Stored entries
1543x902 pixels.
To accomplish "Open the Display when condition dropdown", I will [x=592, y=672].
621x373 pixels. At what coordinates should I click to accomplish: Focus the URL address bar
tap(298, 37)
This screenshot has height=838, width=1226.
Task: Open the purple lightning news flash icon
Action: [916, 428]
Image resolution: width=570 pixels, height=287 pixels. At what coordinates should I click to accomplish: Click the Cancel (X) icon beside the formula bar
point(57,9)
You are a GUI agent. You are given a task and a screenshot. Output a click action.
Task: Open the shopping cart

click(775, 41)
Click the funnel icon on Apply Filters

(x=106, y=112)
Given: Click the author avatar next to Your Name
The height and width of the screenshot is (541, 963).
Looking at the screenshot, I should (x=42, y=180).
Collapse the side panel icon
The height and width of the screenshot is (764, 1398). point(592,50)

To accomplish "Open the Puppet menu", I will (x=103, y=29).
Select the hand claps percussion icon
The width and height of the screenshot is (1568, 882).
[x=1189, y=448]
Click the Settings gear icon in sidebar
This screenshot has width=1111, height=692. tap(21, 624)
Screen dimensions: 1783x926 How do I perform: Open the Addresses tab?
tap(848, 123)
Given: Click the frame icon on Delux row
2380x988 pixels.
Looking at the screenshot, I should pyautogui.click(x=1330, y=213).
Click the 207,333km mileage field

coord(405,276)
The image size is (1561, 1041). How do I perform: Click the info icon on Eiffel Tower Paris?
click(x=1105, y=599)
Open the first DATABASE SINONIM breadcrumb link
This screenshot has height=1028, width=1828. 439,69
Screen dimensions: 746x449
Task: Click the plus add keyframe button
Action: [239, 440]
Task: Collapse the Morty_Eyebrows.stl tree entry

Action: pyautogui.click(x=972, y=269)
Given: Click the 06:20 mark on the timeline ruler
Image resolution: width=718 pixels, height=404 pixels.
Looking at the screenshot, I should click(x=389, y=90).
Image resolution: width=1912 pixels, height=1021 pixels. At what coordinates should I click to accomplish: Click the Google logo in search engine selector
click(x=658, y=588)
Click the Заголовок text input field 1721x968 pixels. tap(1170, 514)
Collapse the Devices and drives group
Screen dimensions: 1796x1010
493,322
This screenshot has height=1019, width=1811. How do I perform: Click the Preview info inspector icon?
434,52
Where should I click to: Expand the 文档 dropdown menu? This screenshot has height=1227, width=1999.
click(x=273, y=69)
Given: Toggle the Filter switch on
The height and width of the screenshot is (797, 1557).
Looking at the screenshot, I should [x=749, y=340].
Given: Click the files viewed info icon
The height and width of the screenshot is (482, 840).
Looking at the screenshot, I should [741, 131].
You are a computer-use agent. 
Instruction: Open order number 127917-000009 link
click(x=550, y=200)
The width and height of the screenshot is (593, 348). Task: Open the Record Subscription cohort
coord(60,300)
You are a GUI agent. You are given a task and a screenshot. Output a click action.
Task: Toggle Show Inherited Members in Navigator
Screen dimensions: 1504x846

> **Description of the task**: Return exactly the run of lines that opens with the one containing "Task: Collapse the" and closes with the last line of the records above.

> **Exercise result**:
Task: Collapse the Morty_Eyebrows.stl tree entry

Action: pyautogui.click(x=972, y=269)
Given: Click the 06:20 mark on the timeline ruler
Image resolution: width=718 pixels, height=404 pixels.
Looking at the screenshot, I should click(x=389, y=90).
Image resolution: width=1912 pixels, height=1021 pixels. At what coordinates should I click to accomplish: Click the Google logo in search engine selector
click(x=658, y=588)
Click the Заголовок text input field 1721x968 pixels. tap(1170, 514)
Collapse the Devices and drives group
Screen dimensions: 1796x1010
493,322
This screenshot has height=1019, width=1811. How do I perform: Click the Preview info inspector icon?
434,52
Where should I click to: Expand the 文档 dropdown menu? This screenshot has height=1227, width=1999.
click(x=273, y=69)
Given: Toggle the Filter switch on
The height and width of the screenshot is (797, 1557).
Looking at the screenshot, I should [x=749, y=340].
Given: Click the files viewed info icon
The height and width of the screenshot is (482, 840).
Looking at the screenshot, I should [741, 131].
You are a computer-use agent. 
Instruction: Open order number 127917-000009 link
click(x=550, y=200)
The width and height of the screenshot is (593, 348). Task: Open the Record Subscription cohort
coord(60,300)
You are a GUI agent. You are given a task and a screenshot. Output a click action.
Task: Toggle Show Inherited Members in Navigator
Screen dimensions: 1504x846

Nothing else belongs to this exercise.